▶ Exercise description
Only the lines below starting at the one that contains "The image size is (800, 480)." and ending at the one that contains "Click the Indice K chart title" are to be reproduced, exactly and with both ends kept.

▶ Supplied information
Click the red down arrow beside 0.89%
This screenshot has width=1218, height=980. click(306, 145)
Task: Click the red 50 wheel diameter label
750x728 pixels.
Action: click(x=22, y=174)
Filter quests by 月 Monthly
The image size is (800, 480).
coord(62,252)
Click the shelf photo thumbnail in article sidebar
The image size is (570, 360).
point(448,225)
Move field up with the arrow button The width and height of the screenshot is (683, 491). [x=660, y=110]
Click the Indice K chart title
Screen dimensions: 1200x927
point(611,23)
---
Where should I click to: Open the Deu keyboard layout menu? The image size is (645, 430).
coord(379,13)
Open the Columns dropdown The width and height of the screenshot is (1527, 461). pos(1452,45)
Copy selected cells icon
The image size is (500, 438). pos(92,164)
---
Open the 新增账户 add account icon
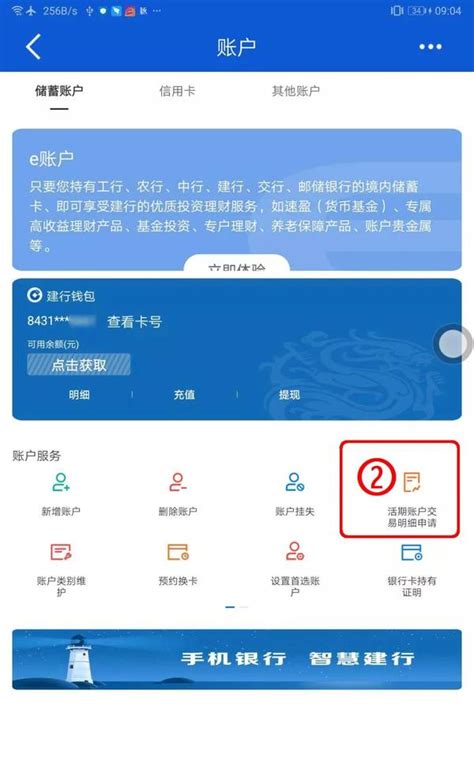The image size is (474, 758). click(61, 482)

▶ Response below
The image size is (800, 480).
coord(62,252)
Click the shelf photo thumbnail in article sidebar
The image size is (570, 360).
point(448,225)
Move field up with the arrow button The width and height of the screenshot is (683, 491). [x=660, y=110]
Click the Indice K chart title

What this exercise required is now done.